Many utilities exist for editing metadata in netCDF headers. Popular examples are the ncatted tool in the NCO utilities and the setattribute operator in CDO, as well as the functionality provided by xarray itself. Additionally, the Explicit file data source provides limited functionality for overwriting metadata attributes.

In situations where none of the above options are feasible, the --disable-preprocessor command-line flag may be used to disable all functionality based on this metadata. In this case, the user is fully responsible for ensuring that the input model data has the units required by each POD, is provided on the correct pressure levels, etc.

xarray reference implementation

The framework uses xarray to preprocess and validate model data before the PODs are run; specifically using the netcdf4 engine and with CF convention support provided via the cftime library. We also use cf_xarray to access data attributes in a more convention-independent way.

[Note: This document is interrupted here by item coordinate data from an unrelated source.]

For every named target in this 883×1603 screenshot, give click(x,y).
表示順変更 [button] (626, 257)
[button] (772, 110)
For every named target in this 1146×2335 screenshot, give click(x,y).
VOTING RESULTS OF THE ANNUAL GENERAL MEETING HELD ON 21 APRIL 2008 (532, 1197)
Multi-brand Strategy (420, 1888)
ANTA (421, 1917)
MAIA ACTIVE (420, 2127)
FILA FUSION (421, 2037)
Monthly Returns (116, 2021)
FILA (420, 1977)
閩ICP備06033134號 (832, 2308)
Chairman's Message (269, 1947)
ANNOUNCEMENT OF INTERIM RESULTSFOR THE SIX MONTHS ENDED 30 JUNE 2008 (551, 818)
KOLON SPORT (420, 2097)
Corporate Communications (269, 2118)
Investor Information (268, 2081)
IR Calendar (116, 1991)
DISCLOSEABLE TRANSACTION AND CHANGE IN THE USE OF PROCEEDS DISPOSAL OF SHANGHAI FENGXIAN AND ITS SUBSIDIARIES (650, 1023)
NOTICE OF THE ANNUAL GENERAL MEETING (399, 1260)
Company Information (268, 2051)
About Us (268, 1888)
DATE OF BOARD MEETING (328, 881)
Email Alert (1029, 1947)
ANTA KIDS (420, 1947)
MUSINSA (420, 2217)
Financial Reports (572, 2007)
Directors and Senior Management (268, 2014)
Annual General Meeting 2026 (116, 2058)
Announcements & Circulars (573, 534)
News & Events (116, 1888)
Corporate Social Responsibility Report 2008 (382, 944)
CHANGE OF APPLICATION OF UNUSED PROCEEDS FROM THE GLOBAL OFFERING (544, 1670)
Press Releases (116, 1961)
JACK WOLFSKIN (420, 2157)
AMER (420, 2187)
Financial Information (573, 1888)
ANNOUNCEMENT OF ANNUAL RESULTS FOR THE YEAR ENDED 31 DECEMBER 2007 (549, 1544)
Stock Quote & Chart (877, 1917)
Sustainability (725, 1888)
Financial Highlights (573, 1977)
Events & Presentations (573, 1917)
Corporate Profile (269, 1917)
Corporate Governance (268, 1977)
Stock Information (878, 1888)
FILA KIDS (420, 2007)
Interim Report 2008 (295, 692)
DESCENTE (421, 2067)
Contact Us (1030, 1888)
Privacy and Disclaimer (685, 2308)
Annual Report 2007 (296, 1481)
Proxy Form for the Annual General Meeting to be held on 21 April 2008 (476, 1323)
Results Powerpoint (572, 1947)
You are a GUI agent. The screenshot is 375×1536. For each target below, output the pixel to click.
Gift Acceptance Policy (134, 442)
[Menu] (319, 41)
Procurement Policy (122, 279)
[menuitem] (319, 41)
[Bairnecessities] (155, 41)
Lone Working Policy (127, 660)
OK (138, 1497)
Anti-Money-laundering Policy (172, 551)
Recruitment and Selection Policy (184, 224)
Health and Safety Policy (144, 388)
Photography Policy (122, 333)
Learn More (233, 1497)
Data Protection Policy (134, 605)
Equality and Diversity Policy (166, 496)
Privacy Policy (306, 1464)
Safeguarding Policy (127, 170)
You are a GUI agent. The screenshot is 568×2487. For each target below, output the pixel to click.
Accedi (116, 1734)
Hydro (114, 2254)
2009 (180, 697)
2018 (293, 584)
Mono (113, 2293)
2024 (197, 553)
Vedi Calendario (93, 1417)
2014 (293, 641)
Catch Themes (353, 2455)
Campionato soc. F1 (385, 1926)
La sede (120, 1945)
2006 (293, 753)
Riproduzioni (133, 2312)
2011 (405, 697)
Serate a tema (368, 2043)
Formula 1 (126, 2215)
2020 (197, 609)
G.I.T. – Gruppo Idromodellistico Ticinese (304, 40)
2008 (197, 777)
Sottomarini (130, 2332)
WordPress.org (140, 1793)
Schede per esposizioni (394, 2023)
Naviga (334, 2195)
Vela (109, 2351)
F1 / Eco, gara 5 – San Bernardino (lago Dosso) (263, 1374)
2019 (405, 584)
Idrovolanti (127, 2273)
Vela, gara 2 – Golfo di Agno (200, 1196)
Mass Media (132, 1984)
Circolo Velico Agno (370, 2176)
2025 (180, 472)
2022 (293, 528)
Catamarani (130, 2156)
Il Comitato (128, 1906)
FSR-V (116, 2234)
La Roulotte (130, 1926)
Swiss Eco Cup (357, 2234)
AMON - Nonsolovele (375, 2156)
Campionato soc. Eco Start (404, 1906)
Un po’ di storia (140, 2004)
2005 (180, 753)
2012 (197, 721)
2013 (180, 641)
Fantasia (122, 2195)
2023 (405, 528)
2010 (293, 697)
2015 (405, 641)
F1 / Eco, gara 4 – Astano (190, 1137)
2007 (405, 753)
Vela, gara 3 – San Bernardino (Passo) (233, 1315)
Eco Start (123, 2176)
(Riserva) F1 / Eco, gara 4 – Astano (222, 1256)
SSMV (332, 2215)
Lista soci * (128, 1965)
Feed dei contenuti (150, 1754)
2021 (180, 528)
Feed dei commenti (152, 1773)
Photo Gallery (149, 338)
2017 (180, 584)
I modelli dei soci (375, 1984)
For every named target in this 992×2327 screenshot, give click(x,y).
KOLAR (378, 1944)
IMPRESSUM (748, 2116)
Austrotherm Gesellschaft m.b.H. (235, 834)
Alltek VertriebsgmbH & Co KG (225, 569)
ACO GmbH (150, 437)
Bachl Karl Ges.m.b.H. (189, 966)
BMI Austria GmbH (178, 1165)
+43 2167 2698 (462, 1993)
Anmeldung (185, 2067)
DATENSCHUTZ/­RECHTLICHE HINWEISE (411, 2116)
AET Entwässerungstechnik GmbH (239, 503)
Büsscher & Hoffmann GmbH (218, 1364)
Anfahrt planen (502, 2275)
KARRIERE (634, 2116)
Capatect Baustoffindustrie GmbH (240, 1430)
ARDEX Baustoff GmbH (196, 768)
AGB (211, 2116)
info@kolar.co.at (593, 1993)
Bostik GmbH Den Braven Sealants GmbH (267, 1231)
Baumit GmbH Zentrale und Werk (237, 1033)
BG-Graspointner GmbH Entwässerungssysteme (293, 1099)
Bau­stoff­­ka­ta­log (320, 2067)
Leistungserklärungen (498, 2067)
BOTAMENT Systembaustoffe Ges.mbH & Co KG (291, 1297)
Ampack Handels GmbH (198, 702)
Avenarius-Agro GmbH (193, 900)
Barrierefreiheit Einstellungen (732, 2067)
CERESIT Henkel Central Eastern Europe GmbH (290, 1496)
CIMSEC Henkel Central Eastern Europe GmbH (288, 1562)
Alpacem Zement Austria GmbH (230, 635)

If you’re deciding how to post-process your model’s data for use by the MDTF package, or are debugging issues with your model’s data format, it may be simpler to load and examine your data with these packages interactively, rather than by invoking the entire MDTF package. The following python snippet approximates how the framework loads datasets for preprocessing. Use the _MDTF_base conda environment to install the correct versions of each package.

import cftime, cf_xarray
import xarray as xr

ds = xr.open_mfdataset(
    [<path to first file>, <second file>, ...],
    parallel=True,
    engine='netcdf4',
    combine='by_coords',
    data_vars='minimal', coords='minimal',
    compat='equals', join='exact',
    decode_cf=True,
    decode_coords=True,
    decode_times=True, use_cftime=True
)
# match coordinates to X/Y/Z/T axes using cf_xarray:
ds = ds.cf.guess_coord_axis()
# print summary
ds.info()

The framework has additional logic for cleaning up noncompliant metadata (e.g., stripping whitespace from netCDF headers), but if you can load a dataset with the above commands, the framework should be able to deal with it as well.

If the framework runs into errors when run on a dataset that meets the criteria above, please file a bug report via the gitHub issue tracker.